§ Text block
* * *
Self Entitled is the twelfth studio album by the American punk rock band NOFX. It was released on September 11, 2012 through Fat Wreck Chords.

Background and production
The album took more than a year to materialize. Vocalist and bassist Fat Mike revealed to The Daily Times in January 2011 that a follow-up to Coaster was in production, explaining "There are some really good songs on Coaster, but after having written 300 songs, I feel lucky I came up with them. That's why there are songs on there about Iron Maiden and Tegan and Sara. I'm reaching, man. Sometimes I grab stuff just to grab stuff, and I'm going in a lot of different directions." In December of that year, Fat Mike revealed to Phoenix New Times that he had begun work on a new NOFX album and a soundtrack to a "fetish film" called Rubber Bordello.

On February 14, 2012, Fat Mike revealed to Rolling Stone that NOFX was going to begin recording their twelfth studio album in April and added, "I've got 12 songs, but I don't have a name for it and only a few of the songs are finished. We're demo-ing it right now." On April 12, he posted a message on his Twitter page saying that the band was back in the studio with Bill Stevenson, who produced Wolves in Wolves' Clothing and Coaster. The recording process of Self Entitled was finished in two-and-a-half weeks  and it was eventually announced that NOFX would release the album internationally on September 10, 2012 and in the United States on the following day.
* * *
§ Material shown

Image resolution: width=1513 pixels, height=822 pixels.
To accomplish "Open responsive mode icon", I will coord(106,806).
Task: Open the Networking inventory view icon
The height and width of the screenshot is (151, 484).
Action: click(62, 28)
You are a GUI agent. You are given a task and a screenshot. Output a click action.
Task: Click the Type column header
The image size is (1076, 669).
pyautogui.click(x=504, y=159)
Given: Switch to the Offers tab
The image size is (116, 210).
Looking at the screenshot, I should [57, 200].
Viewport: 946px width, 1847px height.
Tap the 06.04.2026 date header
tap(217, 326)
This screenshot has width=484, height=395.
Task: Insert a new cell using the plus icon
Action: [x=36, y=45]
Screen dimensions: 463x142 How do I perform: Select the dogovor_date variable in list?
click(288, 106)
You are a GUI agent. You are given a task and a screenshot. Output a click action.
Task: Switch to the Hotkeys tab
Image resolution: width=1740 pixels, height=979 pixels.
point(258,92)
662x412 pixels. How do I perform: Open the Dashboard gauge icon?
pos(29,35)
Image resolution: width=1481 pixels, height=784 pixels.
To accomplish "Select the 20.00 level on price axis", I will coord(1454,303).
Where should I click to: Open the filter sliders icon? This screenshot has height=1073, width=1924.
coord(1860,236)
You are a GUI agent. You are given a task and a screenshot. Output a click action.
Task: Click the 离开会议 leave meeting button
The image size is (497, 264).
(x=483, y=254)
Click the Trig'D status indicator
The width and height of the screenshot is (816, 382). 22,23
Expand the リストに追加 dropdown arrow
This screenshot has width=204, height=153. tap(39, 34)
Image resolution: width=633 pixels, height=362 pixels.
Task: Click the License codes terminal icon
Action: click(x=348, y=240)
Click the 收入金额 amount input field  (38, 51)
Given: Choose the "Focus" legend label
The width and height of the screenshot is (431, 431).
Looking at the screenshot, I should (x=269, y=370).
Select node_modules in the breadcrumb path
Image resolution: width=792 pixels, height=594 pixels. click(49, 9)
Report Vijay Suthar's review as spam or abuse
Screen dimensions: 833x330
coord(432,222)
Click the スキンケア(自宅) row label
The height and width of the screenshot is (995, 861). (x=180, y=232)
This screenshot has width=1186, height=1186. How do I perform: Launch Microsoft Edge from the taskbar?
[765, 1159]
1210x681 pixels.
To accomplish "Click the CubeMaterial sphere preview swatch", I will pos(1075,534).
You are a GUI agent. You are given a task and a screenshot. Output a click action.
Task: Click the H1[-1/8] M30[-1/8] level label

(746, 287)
* * *
§ What you need to do
1. Name every publication that the NOFX album text says Fat Mike spoke to about new material.
2. In the listing, copy the lines from the one containing "1210x681 pixels." through the final line of the listing, inclusive.

§ Answers to the exercises
1.
The Daily Times
Phoenix New Times
Rolling Stone

2.
1210x681 pixels.
To accomplish "Click the CubeMaterial sphere preview swatch", I will pos(1075,534).
You are a GUI agent. You are given a task and a screenshot. Output a click action.
Task: Click the H1[-1/8] M30[-1/8] level label

(746, 287)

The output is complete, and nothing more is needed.